Xharlie / DISN

(latest updates and bug fixed) DISN: Deep Implicit Surface Network for High-quality Single-view 3D Reconstruction
183 stars 27 forks source link

Training from Scratch #3

Open Mahsa13473 opened 4 years ago

Mahsa13473 commented 4 years ago

Hi there,

Thanks for releasing the codes, it is amazing work! I try to train the network from scratch and follow all the steps that were mentioned in Readme file, but I couldn't get the same results in comparison to pretrained model.

I was wondering which hyperparameters are used for the pretarined one. Is it the same as the defaults in train_sdf.py? How many epochs did you train to get the best accuracy? Also which dataset was used for training? The old one or the new one that you mentioned in Readme?

no-materials commented 4 years ago

Hello, in addition to @Mahsa13473 's comment, can you also provide the approximate training time?
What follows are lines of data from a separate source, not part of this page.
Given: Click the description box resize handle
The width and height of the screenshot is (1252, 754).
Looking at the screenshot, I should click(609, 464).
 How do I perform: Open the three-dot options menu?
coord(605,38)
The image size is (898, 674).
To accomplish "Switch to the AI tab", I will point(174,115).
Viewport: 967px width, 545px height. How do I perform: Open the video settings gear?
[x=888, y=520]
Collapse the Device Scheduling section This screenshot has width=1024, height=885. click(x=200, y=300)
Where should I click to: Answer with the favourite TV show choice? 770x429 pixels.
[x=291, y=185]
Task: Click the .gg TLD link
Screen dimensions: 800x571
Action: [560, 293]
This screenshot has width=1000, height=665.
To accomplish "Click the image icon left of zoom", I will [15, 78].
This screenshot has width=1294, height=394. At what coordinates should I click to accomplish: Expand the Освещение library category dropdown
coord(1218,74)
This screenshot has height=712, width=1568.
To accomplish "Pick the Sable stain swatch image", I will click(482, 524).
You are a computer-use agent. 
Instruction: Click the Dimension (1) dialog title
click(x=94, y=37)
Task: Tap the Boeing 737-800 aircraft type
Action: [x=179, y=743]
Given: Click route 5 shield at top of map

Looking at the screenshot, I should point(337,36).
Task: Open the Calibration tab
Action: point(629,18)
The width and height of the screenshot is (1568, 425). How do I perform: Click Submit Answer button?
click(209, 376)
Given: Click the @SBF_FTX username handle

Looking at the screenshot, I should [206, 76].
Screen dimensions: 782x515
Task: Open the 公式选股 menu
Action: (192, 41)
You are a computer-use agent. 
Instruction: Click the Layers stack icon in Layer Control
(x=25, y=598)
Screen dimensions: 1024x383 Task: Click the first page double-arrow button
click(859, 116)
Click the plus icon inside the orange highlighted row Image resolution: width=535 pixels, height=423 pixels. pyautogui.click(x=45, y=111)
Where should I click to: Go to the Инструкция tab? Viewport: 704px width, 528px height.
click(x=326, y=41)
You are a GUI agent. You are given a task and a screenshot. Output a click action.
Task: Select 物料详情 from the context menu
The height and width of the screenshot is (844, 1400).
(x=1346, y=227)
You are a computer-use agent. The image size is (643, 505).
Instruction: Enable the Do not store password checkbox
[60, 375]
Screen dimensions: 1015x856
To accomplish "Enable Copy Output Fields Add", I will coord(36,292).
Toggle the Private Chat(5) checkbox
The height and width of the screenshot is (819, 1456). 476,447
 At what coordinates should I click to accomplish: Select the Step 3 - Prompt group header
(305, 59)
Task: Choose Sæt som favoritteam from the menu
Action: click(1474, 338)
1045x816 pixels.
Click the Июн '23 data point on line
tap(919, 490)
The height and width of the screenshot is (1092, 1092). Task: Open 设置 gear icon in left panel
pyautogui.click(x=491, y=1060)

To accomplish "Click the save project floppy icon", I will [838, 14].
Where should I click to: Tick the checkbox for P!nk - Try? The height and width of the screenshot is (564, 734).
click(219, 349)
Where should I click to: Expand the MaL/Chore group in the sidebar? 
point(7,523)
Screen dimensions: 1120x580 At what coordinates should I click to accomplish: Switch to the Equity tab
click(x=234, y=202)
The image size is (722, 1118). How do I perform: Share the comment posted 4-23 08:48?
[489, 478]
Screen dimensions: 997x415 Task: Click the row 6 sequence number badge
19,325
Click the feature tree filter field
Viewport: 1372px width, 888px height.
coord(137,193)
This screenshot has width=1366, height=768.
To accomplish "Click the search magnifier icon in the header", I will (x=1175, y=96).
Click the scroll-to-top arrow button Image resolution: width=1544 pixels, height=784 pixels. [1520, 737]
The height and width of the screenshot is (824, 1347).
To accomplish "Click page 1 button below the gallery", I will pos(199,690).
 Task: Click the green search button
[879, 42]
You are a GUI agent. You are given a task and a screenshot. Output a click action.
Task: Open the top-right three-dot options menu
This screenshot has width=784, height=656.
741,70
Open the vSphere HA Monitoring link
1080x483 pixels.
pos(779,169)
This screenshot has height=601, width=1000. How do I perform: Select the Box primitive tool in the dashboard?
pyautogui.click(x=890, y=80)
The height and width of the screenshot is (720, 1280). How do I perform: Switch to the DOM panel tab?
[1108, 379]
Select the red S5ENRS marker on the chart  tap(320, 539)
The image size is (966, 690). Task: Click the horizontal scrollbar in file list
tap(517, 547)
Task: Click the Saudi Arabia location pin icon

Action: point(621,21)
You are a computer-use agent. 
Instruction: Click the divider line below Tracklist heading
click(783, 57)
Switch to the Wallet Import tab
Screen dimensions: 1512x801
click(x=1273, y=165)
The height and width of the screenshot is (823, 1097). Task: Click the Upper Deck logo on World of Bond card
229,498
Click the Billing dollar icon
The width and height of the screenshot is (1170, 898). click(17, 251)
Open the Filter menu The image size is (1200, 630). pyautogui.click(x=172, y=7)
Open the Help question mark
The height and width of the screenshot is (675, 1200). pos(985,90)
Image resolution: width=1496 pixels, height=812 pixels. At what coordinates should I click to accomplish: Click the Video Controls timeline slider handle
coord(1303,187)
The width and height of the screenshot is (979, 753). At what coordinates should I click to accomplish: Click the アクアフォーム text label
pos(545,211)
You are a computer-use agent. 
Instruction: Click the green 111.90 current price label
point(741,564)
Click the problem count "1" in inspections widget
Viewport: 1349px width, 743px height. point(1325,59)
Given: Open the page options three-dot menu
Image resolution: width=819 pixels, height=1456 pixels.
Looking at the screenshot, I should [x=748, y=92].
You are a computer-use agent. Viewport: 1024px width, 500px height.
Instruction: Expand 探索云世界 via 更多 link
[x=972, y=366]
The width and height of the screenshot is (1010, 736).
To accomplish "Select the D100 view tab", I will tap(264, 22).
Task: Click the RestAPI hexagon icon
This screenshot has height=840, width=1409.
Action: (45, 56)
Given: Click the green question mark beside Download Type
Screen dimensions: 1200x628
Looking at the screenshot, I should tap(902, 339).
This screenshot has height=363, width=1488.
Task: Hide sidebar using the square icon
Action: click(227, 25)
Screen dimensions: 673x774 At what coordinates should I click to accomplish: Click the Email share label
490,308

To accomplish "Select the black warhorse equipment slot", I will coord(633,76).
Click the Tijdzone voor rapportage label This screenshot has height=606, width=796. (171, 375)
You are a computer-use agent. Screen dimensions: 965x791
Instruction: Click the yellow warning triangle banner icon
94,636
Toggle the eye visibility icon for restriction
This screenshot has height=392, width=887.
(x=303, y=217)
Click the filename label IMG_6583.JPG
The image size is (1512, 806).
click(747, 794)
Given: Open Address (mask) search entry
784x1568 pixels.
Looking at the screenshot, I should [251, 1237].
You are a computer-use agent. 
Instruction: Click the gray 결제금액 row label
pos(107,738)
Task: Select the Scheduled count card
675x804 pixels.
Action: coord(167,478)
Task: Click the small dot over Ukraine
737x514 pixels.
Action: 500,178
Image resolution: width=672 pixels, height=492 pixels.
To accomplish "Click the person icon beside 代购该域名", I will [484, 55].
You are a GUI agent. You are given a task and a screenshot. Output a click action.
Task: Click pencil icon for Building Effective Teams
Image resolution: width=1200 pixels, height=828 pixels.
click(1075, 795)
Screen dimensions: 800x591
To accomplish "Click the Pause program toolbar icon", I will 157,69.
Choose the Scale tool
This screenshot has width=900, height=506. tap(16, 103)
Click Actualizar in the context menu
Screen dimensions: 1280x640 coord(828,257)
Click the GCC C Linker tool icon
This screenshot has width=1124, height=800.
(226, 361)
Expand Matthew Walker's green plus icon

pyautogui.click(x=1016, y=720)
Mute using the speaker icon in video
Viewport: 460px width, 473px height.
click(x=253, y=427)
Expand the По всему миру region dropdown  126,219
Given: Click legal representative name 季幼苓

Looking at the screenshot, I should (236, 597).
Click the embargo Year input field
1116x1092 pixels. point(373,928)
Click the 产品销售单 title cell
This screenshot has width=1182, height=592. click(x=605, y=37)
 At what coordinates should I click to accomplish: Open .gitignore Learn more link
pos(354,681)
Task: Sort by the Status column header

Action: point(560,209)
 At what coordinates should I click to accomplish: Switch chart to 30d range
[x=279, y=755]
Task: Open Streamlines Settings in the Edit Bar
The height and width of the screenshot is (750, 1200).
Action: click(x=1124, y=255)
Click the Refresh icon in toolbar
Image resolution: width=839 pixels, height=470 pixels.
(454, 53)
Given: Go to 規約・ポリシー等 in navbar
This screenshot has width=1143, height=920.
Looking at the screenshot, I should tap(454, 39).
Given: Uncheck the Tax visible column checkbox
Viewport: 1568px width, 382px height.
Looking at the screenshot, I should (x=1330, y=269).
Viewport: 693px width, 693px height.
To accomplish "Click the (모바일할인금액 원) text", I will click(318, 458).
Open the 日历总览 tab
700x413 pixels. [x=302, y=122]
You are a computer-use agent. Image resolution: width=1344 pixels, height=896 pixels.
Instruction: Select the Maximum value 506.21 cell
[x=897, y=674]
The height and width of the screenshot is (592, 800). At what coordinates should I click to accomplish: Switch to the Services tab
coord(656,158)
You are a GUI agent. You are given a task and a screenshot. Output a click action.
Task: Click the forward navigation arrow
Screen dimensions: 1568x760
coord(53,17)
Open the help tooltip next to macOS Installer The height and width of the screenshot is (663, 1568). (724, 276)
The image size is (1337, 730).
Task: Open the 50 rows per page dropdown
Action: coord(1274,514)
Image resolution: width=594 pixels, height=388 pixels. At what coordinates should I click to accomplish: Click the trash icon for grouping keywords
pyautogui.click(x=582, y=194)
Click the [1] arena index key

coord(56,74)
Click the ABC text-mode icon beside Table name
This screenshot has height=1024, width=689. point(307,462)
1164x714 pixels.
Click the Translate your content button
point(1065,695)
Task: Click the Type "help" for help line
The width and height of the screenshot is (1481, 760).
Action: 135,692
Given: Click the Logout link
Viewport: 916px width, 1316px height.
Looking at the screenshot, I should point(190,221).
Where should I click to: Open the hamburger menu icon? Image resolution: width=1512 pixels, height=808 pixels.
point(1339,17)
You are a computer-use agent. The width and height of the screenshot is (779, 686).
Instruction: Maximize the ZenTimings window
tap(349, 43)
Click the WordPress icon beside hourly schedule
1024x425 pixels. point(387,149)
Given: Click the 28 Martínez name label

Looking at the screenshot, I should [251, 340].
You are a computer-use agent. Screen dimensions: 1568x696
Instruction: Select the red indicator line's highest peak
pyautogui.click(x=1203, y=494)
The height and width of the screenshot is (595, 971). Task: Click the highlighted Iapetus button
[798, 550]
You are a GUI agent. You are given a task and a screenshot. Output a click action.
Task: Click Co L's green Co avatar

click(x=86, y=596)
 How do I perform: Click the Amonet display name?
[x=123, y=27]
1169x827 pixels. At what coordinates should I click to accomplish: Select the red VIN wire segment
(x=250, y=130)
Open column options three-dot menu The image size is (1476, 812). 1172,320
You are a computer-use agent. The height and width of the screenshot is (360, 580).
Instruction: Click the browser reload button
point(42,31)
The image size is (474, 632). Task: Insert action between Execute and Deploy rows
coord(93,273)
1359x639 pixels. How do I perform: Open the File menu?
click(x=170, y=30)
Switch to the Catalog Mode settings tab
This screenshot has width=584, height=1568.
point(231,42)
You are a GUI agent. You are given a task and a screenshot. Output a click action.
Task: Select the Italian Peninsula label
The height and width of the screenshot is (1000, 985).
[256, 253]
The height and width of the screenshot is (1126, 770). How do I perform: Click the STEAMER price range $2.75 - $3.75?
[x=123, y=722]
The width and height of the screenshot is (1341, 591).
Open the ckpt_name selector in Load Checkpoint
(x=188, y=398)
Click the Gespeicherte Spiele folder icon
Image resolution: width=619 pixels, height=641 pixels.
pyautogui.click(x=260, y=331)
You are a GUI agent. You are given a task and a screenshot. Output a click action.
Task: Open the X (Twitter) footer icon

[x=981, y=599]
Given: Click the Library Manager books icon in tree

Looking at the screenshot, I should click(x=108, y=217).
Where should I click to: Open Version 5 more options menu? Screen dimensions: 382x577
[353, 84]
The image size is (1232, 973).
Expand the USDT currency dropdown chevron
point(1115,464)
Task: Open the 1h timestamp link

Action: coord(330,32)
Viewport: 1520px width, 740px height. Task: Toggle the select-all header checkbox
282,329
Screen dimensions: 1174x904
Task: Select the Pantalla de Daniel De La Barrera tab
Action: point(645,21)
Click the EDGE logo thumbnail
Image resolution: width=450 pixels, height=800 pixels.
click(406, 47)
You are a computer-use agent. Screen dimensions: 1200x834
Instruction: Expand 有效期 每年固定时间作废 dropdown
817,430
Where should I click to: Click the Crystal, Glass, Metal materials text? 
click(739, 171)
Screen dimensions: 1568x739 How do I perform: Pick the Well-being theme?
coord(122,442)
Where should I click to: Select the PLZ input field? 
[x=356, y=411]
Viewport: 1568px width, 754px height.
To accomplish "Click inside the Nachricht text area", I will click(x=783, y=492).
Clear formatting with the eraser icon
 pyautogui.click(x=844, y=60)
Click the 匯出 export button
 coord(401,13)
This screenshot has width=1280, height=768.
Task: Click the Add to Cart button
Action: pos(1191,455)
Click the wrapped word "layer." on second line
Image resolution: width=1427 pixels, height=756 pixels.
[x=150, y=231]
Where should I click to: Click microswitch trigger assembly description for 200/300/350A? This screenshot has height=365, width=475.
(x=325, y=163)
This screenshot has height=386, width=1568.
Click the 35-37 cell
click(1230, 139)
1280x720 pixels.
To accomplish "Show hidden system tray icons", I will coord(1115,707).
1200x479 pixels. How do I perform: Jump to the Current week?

Xharlie commented 4 years ago

hi by the time we submitted, we used the old one which everyone else used as well. We used imagenet pretrained vgg16(provided by official tensorflow release), as shown in the command in readme. We haven't tried training everything from scratch yet since i guess the dataset itself is not big enough to understand 2d image perfectly.

Xharlie commented 4 years ago

the training time can vary from 1 day to 3 days depends on your gpu. but i ll say at most 3 days. The bottleneck is on cpu since we have to read sdf ground truth and image h5 file on the fly. so if you have a better cpu or ssd for sdf/img storage, you can train them faster.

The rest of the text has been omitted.